Seventeen of 21 (81%) consecutive patients with double curves (7 with Lenke 3 curves and 10 with Lenke 6) instrumented with lumbar pedicle screw anchors to achieve direct rotation had a complete sequence of measurable radiographs. While 10 of these 17 had no postoperative TPPRI, 7 did all in the direction of the rotationally corrective thoracolumbar instrumentation load. Two preoperative variables were associated with postoperative TPPRI: more tilt of the vertebra below the lower instrumented vertebra (-23° ± 3.1° vs. -29° ± 4.6°, P = 0.014) and concurrent anterior thoracolumbar discectomy and arthrodesis (5 of 10 vs. 7 of 7, P = 0.044). Patients with a larger thoracolumbar/lumbar angle of trunk inclination or larger lower instrumented vertebra plus one to sacrum fractional/hemicurve were more likely to have received additional anterior thoracolumbar discectomy and arthrodesis (c = 0.90 and c = 0.833, respectively).

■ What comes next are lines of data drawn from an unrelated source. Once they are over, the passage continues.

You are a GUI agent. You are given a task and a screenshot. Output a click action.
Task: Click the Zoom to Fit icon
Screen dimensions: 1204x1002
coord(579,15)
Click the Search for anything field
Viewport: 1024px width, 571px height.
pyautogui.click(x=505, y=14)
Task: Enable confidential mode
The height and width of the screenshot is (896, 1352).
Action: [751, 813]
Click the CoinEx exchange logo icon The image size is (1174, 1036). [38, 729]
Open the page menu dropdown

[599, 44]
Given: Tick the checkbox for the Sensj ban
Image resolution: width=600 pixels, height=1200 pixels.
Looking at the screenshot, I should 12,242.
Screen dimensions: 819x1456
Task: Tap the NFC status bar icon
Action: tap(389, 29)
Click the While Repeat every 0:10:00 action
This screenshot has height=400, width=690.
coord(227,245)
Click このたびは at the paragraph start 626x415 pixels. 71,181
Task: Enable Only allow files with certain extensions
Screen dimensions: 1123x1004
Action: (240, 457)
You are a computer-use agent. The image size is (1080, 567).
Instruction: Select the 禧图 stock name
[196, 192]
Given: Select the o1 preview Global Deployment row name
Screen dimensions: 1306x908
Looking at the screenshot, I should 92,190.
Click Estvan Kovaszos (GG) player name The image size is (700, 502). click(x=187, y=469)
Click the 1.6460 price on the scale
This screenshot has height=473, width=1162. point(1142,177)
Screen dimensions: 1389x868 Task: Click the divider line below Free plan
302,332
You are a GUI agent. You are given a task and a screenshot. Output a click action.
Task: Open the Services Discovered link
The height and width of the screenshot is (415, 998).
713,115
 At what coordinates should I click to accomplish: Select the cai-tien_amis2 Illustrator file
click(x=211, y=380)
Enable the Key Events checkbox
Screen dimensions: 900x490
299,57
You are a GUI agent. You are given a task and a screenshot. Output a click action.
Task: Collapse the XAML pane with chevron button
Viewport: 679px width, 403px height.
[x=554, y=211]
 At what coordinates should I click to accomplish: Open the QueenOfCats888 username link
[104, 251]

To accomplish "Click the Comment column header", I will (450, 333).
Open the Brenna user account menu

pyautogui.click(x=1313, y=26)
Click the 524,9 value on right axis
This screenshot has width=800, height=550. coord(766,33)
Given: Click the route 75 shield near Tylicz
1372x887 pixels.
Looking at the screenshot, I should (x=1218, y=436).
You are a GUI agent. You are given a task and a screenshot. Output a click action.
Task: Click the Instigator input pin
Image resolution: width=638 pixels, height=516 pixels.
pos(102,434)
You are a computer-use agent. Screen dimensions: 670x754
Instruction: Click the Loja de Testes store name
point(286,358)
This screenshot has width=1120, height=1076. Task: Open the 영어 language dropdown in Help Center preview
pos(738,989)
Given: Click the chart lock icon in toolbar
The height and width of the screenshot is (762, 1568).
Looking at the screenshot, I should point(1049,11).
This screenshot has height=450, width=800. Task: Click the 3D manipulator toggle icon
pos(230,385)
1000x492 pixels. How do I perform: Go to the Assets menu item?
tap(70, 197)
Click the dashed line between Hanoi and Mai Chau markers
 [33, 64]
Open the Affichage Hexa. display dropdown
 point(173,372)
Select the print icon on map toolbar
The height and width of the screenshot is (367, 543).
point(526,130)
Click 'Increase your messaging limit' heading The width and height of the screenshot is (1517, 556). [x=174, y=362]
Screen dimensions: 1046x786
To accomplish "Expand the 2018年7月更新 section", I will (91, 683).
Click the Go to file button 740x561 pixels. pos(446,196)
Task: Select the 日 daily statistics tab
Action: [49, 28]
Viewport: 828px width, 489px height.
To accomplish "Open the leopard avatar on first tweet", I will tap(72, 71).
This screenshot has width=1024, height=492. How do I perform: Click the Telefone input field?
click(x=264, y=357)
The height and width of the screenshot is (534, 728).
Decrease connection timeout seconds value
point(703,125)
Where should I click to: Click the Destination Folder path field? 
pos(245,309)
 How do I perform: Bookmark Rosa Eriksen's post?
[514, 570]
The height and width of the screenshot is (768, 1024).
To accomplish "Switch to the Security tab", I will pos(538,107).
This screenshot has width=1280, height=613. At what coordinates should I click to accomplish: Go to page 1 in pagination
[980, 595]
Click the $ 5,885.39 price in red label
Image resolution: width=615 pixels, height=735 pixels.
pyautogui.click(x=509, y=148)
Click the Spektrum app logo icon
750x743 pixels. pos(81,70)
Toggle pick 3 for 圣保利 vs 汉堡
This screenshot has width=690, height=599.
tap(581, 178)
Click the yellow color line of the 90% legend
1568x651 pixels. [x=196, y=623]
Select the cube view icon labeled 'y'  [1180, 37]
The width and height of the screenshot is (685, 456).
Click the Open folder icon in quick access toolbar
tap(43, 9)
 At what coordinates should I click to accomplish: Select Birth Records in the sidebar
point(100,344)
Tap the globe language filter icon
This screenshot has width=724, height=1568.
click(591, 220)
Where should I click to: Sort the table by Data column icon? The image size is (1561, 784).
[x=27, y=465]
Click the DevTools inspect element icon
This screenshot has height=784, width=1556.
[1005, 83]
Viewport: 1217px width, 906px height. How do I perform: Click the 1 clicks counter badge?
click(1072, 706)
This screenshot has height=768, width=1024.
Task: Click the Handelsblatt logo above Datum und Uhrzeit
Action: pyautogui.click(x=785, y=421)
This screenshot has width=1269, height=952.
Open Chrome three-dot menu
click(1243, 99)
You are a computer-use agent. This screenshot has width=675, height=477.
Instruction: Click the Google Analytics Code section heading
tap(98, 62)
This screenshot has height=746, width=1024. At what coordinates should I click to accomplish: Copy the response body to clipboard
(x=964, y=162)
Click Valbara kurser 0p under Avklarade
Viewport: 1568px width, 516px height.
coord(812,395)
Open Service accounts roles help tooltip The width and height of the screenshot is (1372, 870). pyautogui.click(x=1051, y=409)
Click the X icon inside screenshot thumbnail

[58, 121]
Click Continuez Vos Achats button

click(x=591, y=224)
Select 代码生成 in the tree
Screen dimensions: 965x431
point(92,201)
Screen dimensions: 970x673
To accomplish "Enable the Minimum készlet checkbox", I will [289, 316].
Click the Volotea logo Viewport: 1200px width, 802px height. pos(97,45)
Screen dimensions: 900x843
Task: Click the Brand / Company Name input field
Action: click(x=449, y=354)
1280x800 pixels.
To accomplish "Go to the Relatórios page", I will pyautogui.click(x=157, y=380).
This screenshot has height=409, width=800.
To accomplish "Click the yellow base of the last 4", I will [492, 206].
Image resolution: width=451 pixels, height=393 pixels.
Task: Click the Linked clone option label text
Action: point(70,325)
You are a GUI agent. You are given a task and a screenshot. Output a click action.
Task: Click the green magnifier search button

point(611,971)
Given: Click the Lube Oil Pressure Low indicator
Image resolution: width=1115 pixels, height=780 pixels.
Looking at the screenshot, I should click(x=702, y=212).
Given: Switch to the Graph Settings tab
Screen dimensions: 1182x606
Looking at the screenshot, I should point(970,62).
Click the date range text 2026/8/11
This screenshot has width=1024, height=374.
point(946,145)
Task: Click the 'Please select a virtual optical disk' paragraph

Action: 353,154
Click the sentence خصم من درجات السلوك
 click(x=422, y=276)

Postoperative TPPRI resolved in 5 of the 7 by intermediate follow-up at 12 months. Patient outcome was not adversely affected by postoperative TPPRI, whether or not it persisted.

Conclusions

Our findings suggest that TPPRI is a decompensation caused by extension of the corrective thoracolumbar rotational load into the lumbosacral hemicurve below. As posterior instrumentation of adolescent idiopathic scoliosis becomes increasingly more effective in the transverse plane, postoperative TPPRI may become more widely noticed. This study provides some assurance that recompensation usually occurs, but that in either event TPPRI does not seem to affect clinical outcome.